Entries taken from a collection
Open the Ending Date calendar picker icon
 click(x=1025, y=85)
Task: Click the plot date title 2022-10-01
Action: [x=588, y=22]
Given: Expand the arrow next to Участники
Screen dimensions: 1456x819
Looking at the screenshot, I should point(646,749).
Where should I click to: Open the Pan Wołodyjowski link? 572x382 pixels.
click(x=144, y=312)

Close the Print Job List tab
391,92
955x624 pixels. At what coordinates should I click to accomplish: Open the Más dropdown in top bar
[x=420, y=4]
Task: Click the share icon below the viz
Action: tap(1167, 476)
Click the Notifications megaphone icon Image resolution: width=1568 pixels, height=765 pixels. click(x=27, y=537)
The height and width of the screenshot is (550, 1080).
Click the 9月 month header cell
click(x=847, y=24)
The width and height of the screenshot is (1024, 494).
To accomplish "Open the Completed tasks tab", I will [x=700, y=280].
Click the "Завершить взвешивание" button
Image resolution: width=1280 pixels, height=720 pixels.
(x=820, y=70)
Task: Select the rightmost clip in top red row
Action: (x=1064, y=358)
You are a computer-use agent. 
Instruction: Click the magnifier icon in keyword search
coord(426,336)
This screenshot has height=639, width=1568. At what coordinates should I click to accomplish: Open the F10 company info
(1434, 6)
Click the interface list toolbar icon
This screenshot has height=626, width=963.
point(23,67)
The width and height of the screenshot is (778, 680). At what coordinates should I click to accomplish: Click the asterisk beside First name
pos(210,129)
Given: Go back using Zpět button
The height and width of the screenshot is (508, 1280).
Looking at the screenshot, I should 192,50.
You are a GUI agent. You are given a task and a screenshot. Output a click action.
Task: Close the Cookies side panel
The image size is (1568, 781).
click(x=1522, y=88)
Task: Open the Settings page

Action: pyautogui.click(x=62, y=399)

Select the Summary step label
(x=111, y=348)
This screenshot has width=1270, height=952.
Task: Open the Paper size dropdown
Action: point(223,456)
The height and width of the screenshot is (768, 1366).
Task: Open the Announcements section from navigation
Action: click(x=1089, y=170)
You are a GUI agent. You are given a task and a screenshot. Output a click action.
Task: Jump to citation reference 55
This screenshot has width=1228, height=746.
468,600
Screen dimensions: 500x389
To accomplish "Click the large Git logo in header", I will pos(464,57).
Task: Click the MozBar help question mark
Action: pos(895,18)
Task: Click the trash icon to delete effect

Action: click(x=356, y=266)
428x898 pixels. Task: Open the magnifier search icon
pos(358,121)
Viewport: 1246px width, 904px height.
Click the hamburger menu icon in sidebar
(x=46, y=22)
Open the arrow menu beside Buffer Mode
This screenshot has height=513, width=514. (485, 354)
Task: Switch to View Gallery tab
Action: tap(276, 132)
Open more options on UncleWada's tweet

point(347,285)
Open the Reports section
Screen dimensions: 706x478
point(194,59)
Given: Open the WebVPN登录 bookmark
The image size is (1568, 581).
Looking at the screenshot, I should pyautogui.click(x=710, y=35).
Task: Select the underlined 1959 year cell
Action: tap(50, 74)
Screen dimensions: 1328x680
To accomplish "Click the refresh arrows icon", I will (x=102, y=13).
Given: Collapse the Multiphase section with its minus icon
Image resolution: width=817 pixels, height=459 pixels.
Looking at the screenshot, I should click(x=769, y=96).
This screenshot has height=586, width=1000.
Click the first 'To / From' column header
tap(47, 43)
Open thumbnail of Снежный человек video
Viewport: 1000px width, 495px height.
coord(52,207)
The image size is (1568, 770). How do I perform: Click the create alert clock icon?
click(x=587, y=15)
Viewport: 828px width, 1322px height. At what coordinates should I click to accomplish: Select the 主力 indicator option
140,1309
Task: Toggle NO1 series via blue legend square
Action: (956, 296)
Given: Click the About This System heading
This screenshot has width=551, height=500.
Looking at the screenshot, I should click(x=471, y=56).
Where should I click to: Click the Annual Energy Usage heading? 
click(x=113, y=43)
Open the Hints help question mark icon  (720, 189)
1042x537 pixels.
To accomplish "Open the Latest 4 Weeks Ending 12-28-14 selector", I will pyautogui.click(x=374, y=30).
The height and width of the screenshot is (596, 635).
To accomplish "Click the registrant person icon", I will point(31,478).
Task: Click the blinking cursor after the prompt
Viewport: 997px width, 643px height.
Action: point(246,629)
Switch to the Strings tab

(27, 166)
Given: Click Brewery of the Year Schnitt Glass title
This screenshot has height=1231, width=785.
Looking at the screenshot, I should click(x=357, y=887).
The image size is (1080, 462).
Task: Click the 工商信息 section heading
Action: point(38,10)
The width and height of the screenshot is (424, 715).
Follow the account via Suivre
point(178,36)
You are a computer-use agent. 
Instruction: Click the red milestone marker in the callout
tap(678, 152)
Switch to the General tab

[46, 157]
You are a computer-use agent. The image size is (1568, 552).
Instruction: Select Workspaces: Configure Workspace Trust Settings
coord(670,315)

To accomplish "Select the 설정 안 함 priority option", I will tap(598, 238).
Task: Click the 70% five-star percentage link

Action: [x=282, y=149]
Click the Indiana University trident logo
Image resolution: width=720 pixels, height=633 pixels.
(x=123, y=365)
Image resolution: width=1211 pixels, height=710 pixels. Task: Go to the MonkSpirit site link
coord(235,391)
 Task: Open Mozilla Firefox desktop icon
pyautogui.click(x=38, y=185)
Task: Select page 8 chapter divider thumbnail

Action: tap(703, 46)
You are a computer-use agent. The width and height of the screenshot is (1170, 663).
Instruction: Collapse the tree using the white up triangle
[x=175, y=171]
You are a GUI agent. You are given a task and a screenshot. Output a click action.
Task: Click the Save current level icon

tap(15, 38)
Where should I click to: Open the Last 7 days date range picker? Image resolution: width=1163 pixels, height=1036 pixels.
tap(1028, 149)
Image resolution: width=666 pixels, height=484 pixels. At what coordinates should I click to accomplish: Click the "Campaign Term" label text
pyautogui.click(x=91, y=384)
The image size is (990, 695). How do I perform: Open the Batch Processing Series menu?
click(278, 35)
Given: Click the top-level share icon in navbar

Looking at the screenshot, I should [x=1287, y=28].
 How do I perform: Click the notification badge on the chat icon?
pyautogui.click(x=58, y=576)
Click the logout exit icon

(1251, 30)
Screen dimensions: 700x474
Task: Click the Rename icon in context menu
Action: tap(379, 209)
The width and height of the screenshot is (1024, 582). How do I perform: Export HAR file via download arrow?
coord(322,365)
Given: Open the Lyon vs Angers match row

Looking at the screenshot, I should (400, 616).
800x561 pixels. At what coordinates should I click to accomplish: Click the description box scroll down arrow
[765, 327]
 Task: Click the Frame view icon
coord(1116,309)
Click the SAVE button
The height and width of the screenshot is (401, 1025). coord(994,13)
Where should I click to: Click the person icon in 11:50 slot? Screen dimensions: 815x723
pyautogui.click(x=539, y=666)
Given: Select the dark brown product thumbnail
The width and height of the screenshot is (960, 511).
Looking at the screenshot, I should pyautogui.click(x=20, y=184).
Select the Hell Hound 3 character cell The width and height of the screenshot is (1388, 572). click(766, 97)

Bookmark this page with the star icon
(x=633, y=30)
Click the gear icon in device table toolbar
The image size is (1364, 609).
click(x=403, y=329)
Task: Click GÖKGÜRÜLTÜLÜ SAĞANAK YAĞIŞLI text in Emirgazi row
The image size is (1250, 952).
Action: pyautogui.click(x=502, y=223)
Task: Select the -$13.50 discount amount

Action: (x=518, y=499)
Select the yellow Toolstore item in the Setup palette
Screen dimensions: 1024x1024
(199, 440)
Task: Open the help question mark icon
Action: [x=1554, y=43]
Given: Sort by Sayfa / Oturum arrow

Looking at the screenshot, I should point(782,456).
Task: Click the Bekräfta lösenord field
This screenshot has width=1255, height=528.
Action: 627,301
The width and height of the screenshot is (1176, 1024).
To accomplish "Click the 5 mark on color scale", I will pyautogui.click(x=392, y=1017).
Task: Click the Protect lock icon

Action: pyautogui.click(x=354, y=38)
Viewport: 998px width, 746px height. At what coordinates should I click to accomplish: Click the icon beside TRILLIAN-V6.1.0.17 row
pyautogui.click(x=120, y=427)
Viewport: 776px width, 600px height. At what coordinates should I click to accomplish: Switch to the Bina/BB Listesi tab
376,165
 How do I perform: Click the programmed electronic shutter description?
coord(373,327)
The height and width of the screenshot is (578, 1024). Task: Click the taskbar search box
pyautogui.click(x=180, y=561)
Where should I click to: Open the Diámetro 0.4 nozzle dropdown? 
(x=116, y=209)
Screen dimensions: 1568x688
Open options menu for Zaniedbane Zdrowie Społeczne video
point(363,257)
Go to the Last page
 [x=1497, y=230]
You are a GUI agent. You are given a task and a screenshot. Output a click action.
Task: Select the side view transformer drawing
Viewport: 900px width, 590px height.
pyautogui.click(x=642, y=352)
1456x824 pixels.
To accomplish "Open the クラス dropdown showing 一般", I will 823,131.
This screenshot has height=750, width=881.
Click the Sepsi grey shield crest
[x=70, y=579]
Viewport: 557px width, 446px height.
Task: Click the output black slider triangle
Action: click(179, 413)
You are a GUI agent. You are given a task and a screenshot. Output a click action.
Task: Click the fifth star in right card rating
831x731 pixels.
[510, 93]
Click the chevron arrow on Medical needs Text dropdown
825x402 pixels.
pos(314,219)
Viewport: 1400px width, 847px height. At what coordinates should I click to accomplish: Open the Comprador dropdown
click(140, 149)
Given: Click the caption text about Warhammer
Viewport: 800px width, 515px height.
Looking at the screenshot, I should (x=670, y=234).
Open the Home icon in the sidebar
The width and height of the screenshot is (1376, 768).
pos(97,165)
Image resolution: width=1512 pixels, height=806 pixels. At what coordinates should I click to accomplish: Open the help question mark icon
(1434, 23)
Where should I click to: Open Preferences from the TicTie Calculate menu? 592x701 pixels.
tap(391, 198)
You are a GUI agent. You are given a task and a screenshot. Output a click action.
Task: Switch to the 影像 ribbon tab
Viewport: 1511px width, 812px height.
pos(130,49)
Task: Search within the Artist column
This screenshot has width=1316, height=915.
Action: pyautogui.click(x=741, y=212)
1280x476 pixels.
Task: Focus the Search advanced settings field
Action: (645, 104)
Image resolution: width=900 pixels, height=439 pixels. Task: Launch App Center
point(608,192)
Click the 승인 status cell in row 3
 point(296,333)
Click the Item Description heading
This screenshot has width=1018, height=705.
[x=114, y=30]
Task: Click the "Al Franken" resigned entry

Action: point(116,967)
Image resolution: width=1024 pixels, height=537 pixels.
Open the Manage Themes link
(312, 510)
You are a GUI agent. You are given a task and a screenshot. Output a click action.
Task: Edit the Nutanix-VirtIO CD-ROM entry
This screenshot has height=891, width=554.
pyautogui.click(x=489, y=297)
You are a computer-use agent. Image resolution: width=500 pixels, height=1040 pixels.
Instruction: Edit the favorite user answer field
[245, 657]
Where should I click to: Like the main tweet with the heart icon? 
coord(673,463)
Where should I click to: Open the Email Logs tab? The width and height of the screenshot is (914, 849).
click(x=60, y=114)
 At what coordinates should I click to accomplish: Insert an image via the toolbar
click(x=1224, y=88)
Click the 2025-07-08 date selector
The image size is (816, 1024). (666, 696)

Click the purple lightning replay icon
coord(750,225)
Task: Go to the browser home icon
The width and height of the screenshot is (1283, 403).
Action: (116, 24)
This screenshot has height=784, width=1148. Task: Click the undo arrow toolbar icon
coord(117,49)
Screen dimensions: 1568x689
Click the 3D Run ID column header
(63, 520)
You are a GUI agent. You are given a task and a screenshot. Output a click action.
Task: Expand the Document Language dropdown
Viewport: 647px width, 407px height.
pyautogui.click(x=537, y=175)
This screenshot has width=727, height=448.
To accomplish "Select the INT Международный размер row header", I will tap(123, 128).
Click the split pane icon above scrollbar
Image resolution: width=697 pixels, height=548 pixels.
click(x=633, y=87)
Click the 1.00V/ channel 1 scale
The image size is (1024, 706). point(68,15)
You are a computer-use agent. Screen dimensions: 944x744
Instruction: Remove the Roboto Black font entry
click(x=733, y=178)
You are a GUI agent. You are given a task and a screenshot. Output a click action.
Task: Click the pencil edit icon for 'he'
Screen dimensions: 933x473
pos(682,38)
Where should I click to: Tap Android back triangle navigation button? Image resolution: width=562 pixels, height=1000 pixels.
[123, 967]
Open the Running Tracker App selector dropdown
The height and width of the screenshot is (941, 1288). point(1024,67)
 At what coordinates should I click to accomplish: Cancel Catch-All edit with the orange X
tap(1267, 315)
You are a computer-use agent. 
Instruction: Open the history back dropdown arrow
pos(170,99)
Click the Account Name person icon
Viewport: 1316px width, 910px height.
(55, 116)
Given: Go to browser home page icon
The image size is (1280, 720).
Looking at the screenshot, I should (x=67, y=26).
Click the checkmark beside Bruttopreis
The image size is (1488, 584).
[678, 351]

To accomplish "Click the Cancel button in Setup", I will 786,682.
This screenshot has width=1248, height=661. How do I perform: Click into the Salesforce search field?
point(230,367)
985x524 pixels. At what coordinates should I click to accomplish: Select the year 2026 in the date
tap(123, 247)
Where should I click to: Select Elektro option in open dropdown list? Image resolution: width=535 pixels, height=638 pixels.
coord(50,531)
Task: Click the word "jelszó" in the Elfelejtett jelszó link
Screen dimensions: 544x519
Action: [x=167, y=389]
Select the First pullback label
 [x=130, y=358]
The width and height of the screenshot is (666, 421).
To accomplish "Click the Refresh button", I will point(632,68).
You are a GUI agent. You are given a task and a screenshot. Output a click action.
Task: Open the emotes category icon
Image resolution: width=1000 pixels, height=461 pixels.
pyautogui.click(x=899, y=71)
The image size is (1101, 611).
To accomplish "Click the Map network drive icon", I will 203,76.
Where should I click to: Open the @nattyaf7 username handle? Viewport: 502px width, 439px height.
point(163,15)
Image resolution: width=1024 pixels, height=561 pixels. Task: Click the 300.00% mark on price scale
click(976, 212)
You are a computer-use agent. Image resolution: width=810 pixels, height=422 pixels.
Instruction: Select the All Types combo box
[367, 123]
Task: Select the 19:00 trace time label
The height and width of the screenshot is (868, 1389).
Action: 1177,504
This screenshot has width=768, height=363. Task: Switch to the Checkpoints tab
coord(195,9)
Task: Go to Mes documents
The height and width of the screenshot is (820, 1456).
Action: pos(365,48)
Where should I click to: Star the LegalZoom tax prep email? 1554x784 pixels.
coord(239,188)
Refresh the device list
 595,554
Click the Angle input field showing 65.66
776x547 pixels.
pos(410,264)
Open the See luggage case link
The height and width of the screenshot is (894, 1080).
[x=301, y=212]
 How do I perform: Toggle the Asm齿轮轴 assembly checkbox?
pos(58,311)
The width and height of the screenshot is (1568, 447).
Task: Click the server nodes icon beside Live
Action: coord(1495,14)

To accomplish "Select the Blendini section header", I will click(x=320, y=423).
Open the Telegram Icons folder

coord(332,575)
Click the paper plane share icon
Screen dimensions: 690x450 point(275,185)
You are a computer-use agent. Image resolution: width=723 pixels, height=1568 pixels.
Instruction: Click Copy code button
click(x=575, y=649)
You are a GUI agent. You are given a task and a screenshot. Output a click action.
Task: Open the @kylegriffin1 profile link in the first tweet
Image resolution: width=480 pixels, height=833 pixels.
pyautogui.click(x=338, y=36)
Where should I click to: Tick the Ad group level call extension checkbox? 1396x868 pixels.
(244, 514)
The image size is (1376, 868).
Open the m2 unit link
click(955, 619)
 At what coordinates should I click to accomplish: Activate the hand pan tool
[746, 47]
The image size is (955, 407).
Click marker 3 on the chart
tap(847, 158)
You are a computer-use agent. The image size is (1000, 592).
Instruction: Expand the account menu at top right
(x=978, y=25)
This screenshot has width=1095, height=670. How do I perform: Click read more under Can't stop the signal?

WHAT YOU SHOULD DO> Once you reach the line that contains "Instruction: Expand the", print it and every line after it exactly as written, stopping at the last line of the records and adding nothing.

RESPONSE FOR THIS EXERCISE>
Instruction: Expand the account menu at top right
(x=978, y=25)
This screenshot has width=1095, height=670. How do I perform: Click read more under Can't stop the signal?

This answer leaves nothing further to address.